• Resolved graffics

    (@graffics)


    I am want to build a sitemap for my website.

    This is a multisite with over 70,000 posts in the form of directory listings. Is there a sitemap plugin that will create an XML this large?

    Does anyone have any suggestions?

Viewing 15 replies - 1 through 15 (of 25 total)
  • Moderator Ipstenu (Mika Epstein)

    (@ipstenu)

    🏳️‍🌈 Advisor and Activist

    http://wordpress.org/extend/plugins/bwp-google-xml-sitemaps/ is the only one I know of that goes over 50k.

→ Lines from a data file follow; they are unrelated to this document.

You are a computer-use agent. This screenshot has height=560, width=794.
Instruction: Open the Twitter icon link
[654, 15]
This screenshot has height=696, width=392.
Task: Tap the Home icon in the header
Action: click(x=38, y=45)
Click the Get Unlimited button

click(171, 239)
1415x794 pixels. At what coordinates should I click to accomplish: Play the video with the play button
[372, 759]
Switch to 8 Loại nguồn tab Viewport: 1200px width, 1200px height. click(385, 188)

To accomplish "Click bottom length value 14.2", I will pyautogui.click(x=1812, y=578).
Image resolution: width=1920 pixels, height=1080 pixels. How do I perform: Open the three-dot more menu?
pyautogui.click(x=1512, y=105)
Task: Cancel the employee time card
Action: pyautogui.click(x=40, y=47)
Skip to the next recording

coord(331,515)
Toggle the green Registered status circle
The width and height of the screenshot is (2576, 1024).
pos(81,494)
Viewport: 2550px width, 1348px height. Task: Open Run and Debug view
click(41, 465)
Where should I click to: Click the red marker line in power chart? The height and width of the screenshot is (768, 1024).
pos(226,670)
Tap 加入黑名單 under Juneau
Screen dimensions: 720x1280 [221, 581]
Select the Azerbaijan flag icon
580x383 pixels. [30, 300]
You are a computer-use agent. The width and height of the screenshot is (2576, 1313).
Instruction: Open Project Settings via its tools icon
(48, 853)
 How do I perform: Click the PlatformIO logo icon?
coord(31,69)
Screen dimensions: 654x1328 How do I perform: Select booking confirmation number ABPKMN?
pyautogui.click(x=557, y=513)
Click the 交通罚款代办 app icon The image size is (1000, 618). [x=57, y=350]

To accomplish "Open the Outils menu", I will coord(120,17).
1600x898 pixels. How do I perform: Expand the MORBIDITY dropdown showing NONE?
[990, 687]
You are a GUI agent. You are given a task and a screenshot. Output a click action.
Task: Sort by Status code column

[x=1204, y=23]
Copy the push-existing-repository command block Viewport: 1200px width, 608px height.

    Thread Starter graffics

    (@graffics)

    I am trying to use that plugin but it only accepts one sitemap from one site. Other websites give me error message eventhough I have asked the plugin to just create a sitemap of the posts. Or at least I think I have.
    May 17, 2011 : 17:03:19 — Successfully generated sitemapindex.xml using module sitemapindex.php.
    May 17, 2011 : 17:03:19 — Cache file for module sitemapindex is not found and will be built right away.
    May 17, 2011 : 16:57:12 — Successfully generated page.xml using module page.php.
    May 17, 2011 : 15:42:04 — post_ppt_feedback.xml does not have any item. The plugin has fired a 404 header to the search engine that requests it. You should check the module that generates that sitemap (post.php).
    May 17, 2011 : 15:42:04 — Sub-module file: post_ppt_feedback.php is not available in both default and custom module directory. The plugin will now try loading the parent module instead.
    May 17, 2011 : 15:42:04 — Cache file for module post_ppt_feedback is not found and will be built right away.
    May 17, 2011 : 15:22:31 — post_ppt_message.xml does not have any item. The plugin has fired a 404 header to the search engine that requests it. You should check the module that generates that sitemap (post.php).
    May 17, 2011 : 15:22:31 — Sub-module file: post_ppt_message.php is not available in both default and custom module directory. The plugin will now try loading the parent module instead.
    May 17, 2011 : 15:22:31 — Cache file for module post_ppt_message is not found and will be built right away.
    May 17, 2011 : 15:01:53 — post_article_type.xml does not have any item. The plugin has fired a 404 header to the search engine that requests it. You should check the module that generates that sitemap (post.php).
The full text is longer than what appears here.